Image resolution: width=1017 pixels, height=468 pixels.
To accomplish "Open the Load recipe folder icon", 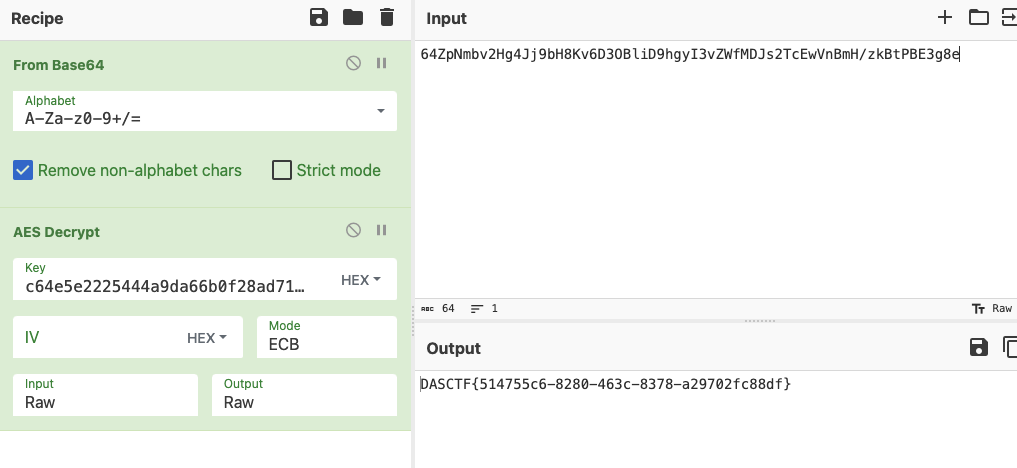I will [352, 17].
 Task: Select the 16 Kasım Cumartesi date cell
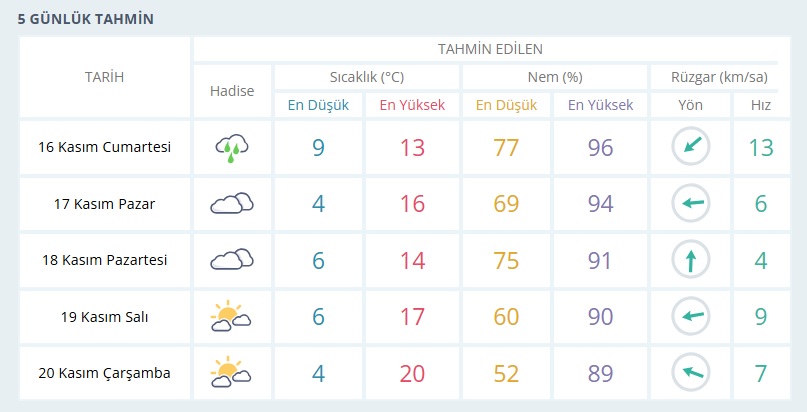pos(104,147)
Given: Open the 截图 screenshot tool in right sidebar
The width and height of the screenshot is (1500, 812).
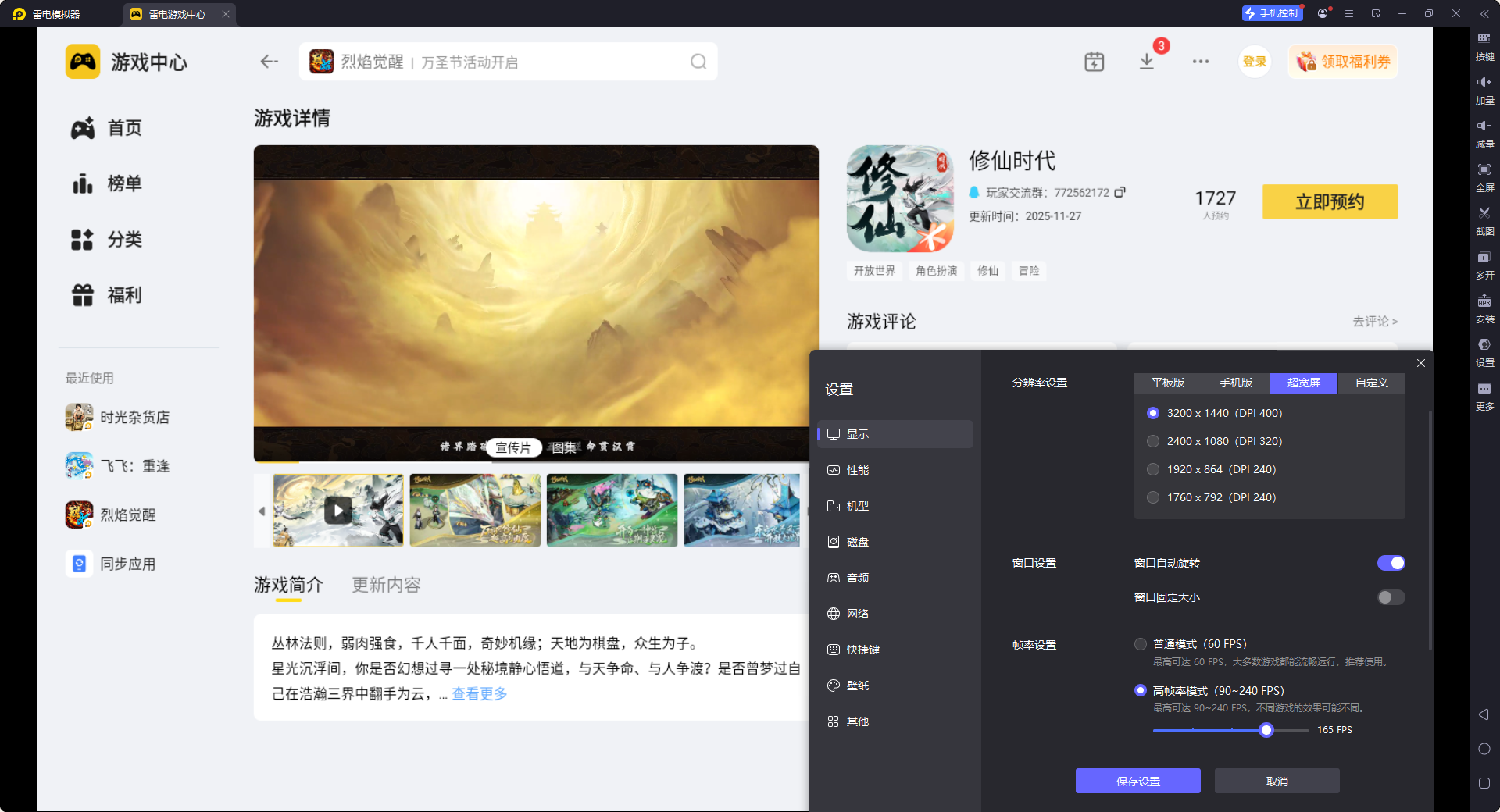Looking at the screenshot, I should coord(1484,220).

▸ **WHAT YOU SHOULD DO**: Please recast the part of the entries that opens with the line containing "Given: Open the" and runs through the end of the entries, both ends included, as a JSON list of strings with one string per line. Leave out blank lines and the pictures.

▸ **THE ANSWER**:
[
  "Given: Open the 截图 screenshot tool in right sidebar",
  "The width and height of the screenshot is (1500, 812).",
  "Looking at the screenshot, I should coord(1484,220)."
]